**Records for this exercise:**
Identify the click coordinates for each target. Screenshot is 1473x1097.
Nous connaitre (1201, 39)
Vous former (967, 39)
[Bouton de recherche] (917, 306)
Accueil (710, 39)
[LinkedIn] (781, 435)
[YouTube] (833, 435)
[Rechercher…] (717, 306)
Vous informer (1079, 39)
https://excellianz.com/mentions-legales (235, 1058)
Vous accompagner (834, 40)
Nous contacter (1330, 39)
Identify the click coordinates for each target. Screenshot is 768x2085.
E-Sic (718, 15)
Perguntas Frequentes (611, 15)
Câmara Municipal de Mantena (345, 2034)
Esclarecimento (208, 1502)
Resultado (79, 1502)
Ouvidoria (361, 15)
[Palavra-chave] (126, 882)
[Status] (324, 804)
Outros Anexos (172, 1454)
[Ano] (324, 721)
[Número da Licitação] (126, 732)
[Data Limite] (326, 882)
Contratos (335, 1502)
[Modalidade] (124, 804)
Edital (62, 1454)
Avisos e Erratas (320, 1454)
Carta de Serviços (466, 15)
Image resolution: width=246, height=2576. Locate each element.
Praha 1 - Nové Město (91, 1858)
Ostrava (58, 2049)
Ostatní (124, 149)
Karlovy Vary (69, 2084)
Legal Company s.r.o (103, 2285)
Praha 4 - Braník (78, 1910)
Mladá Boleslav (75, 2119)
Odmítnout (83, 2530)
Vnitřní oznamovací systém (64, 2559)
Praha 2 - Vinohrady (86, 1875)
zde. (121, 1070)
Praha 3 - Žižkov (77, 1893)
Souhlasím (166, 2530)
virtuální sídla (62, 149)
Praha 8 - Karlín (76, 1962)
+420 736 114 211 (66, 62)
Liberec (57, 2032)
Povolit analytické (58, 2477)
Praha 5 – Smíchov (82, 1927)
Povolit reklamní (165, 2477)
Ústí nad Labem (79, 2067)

**Work to be completed:**
Convert the entries above into a JSON list of strings, with one string for each line and blank lines omitted.

**Response to the task:**
[
  "Identify the click coordinates for each target. Screenshot is 1473x1097.",
  "Nous connaitre (1201, 39)",
  "Vous former (967, 39)",
  "[Bouton de recherche] (917, 306)",
  "Accueil (710, 39)",
  "[LinkedIn] (781, 435)",
  "[YouTube] (833, 435)",
  "[Rechercher…] (717, 306)",
  "Vous informer (1079, 39)",
  "https://excellianz.com/mentions-legales (235, 1058)",
  "Vous accompagner (834, 40)",
  "Nous contacter (1330, 39)",
  "Identify the click coordinates for each target. Screenshot is 768x2085.",
  "E-Sic (718, 15)",
  "Perguntas Frequentes (611, 15)",
  "Câmara Municipal de Mantena (345, 2034)",
  "Esclarecimento (208, 1502)",
  "Resultado (79, 1502)",
  "Ouvidoria (361, 15)",
  "[Palavra-chave] (126, 882)",
  "[Status] (324, 804)",
  "Outros Anexos (172, 1454)",
  "[Ano] (324, 721)",
  "[Número da Licitação] (126, 732)",
  "[Data Limite] (326, 882)",
  "Contratos (335, 1502)",
  "[Modalidade] (124, 804)",
  "Edital (62, 1454)",
  "Avisos e Erratas (320, 1454)",
  "Carta de Serviços (466, 15)",
  "Image resolution: width=246, height=2576. Locate each element.",
  "Praha 1 - Nové Město (91, 1858)",
  "Ostrava (58, 2049)",
  "Ostatní (124, 149)",
  "Karlovy Vary (69, 2084)",
  "Legal Company s.r.o (103, 2285)",
  "Praha 4 - Braník (78, 1910)",
  "Mladá Boleslav (75, 2119)",
  "Odmítnout (83, 2530)",
  "Vnitřní oznamovací systém (64, 2559)",
  "Praha 2 - Vinohrady (86, 1875)",
  "zde. (121, 1070)",
  "Praha 3 - Žižkov (77, 1893)",
  "Souhlasím (166, 2530)",
  "virtuální sídla (62, 149)",
  "Praha 8 - Karlín (76, 1962)",
  "+420 736 114 211 (66, 62)",
  "Liberec (57, 2032)",
  "Povolit analytické (58, 2477)",
  "Praha 5 – Smíchov (82, 1927)",
  "Povolit reklamní (165, 2477)",
  "Ústí nad Labem (79, 2067)"
]